**TASK REQUIREMENTS**
Scan the entries below for the word "button", then copy each line that holds it.

(Saved data entries)
* * * *

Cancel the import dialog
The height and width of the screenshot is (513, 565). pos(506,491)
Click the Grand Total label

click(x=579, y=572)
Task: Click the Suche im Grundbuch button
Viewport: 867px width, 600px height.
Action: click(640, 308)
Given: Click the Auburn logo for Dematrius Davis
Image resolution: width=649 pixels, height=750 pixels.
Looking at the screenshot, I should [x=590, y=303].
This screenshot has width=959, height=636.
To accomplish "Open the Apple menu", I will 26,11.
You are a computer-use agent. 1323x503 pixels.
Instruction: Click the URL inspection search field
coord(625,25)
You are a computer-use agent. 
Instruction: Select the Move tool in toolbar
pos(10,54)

* * * *

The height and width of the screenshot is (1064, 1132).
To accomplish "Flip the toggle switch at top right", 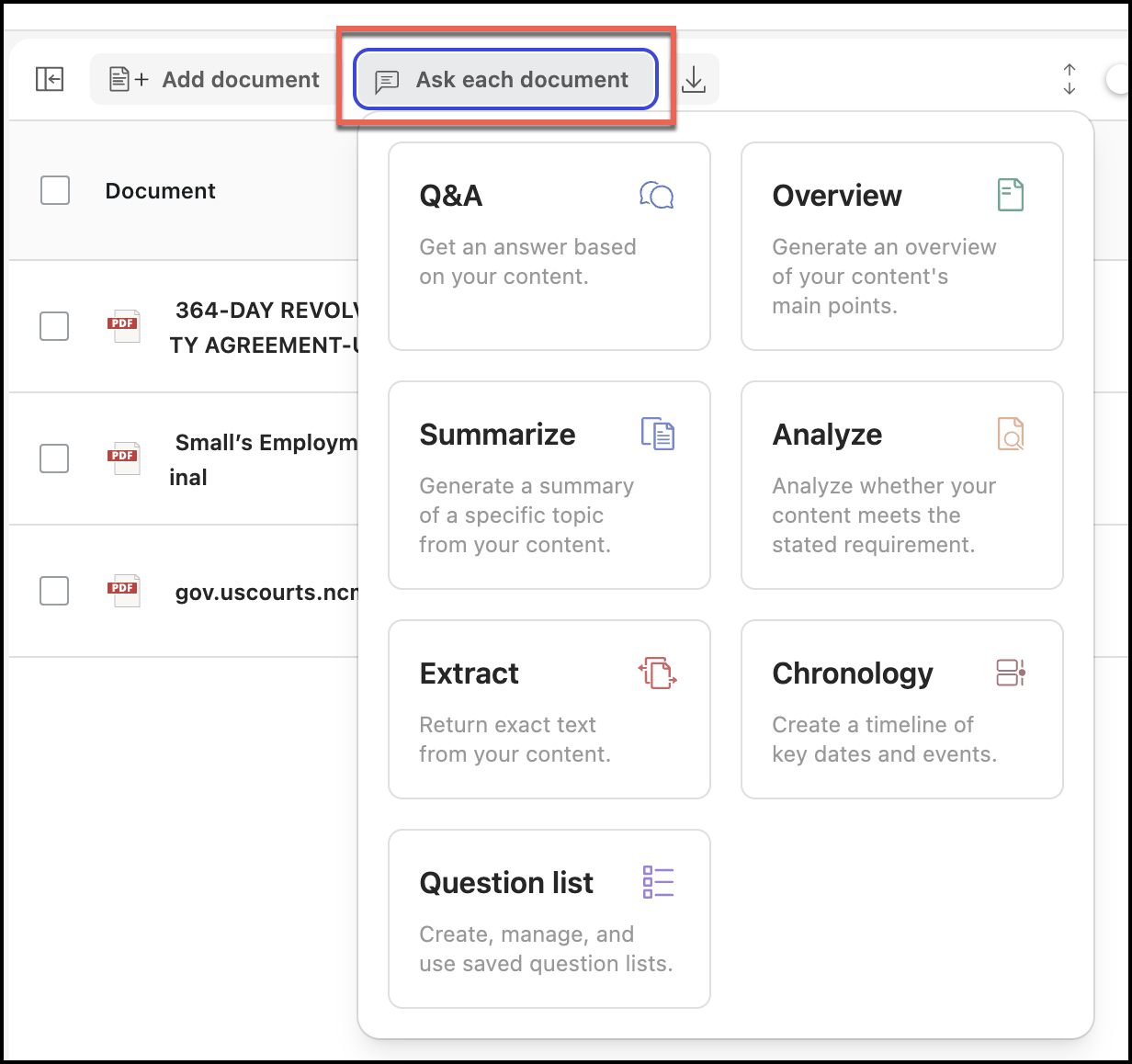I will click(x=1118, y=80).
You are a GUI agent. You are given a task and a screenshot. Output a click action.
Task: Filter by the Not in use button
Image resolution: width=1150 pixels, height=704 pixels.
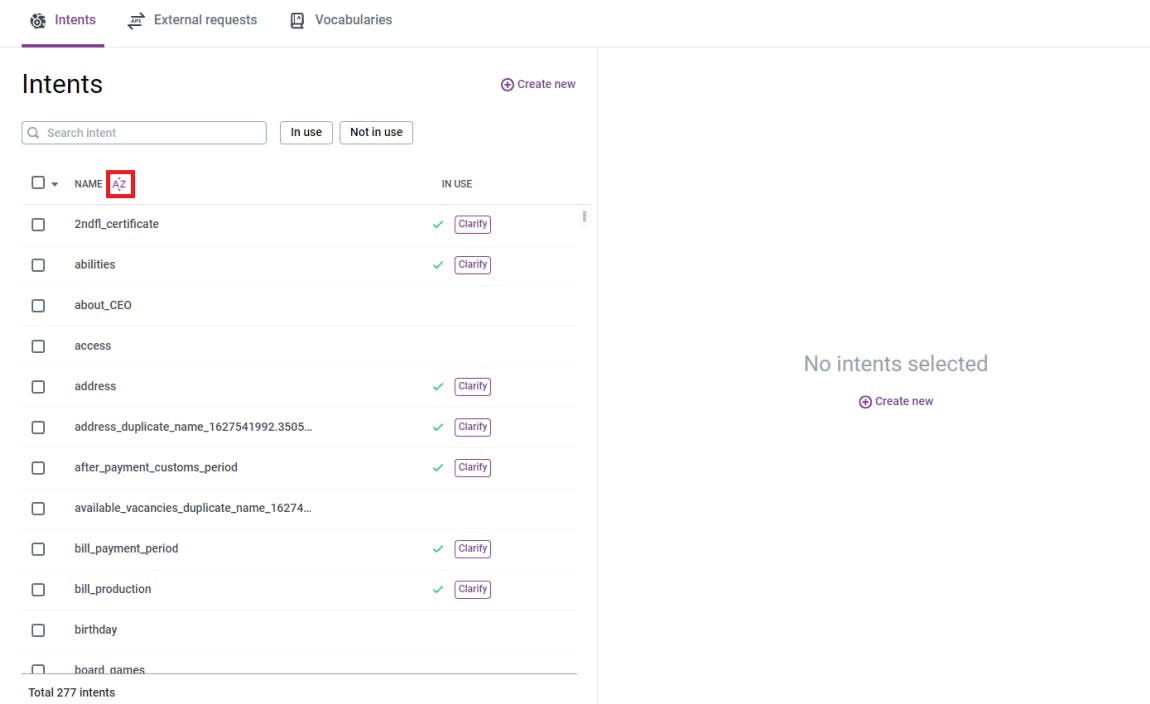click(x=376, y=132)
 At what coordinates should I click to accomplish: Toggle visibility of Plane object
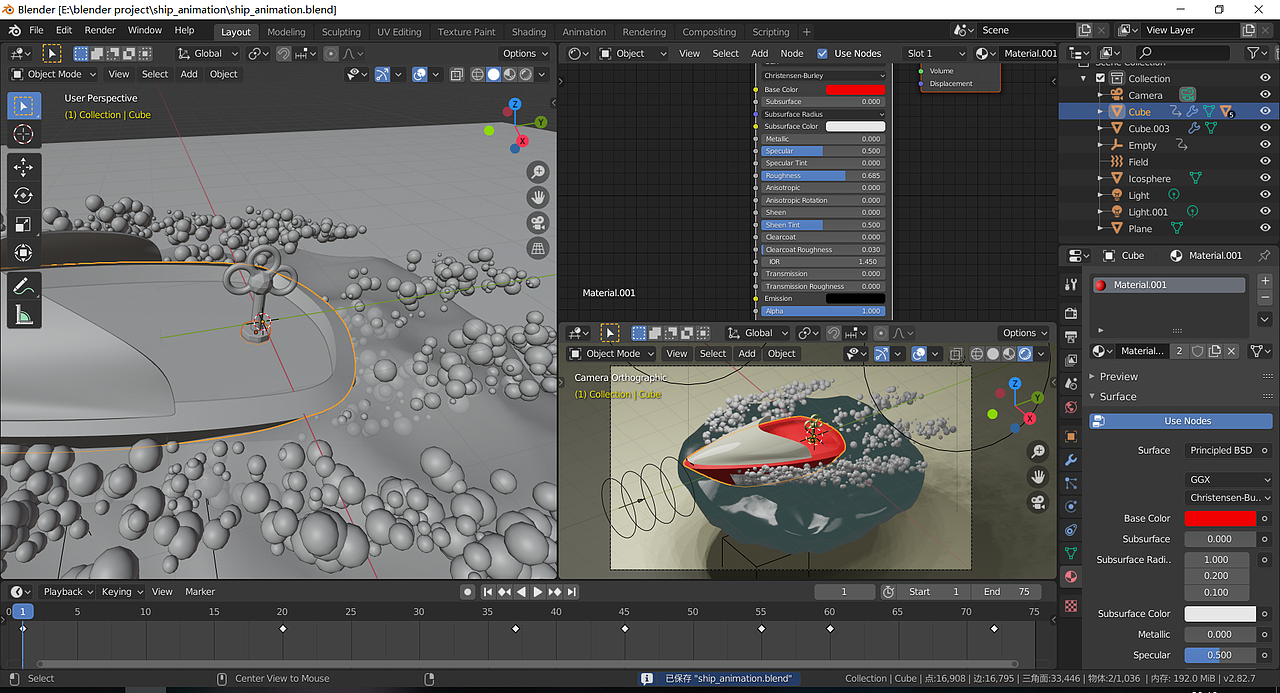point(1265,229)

* * * *

**WRITTEN ANSWER**
Task: Click the Suche im Grundbuch button
Task: Filter by the Not in use button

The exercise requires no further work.